Carol Moseke

Personal information
- Full name: Carol Jean L. Moseke
- Born: March 8, 1945 (age 81) Cedar Rapids, Nebraska, U.S.

Medal record
Women's athletics
Representing the United States
Pan American Games
| Gold medal – first place | 1967 Winnipeg | Discus throw |

= Carol Moseke =

American discus thrower (born 1945)

Carol Jean L. Moseke Frost (born March 8, 1945, in Cedar Rapids, Nebraska) is a female track and field athlete from the United States, competing in the discus throw. She represented her native country at the 1968 Summer Olympics, and won the gold medal in the women's discus throw event at the 1967 Pan American Games in Winnipeg, Manitoba, Canada.

She was a four-time champion in the women's discus at the USA Outdoor Track and Field Championships.

Following the Olympics, Moseke returned to Nebraska and married Larry Frost, a former Nebraska football player, and from 1977 to 1980, Carol Frost coached the Huskers' women's track and field team. Among her first athletes was Merlene Ottey, who won the first AIAW Championship for the Nebraska program. Ottey went on to win the most women's Olympic track and field medals ever.

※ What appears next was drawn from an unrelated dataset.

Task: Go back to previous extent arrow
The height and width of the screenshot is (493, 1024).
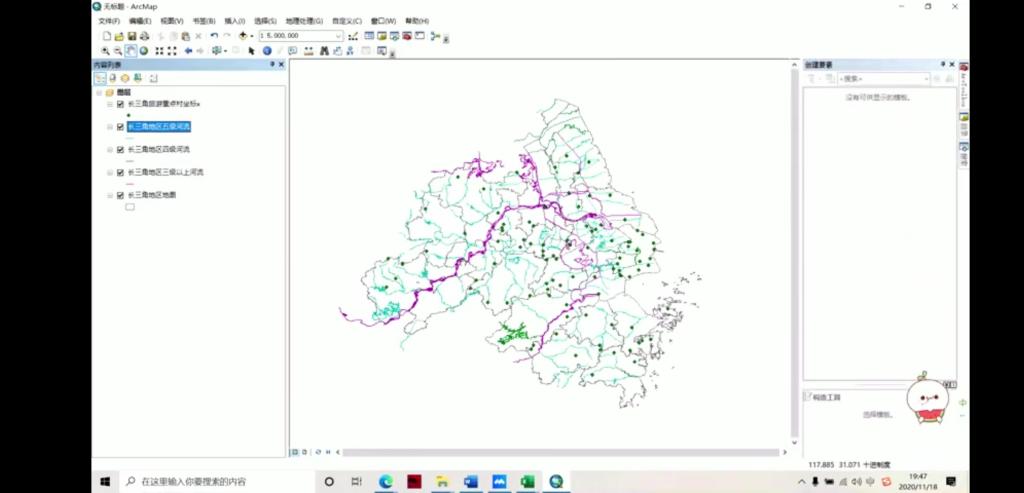Action: [188, 50]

Later, she got out of coaching track to coach football alongside her husband and eventually coached her sons Steve Frost and Scott Frost during their days as high school stars at Wood River High School. Steve, a former college lineman and long snapper at Colorado State and Stanford, is the public address announcer for Stanford Football home games, a job he's done for over 20 years. Scott quarterbacked the 1997 Nebraska Cornhuskers football team to a national championship, before becoming offensive coordinator at the University of Oregon, and later becoming the head coach at the University of Central Florida and the University of Nebraska.

As Carol Frost, she has continued to compete into the Masters age groups. She holds the current American record in the W65, W70, and W75 Shot Put; the W60, W65, W70, and W75 records in the Discus; and the W65, W70, and W75 World record in the Javelin.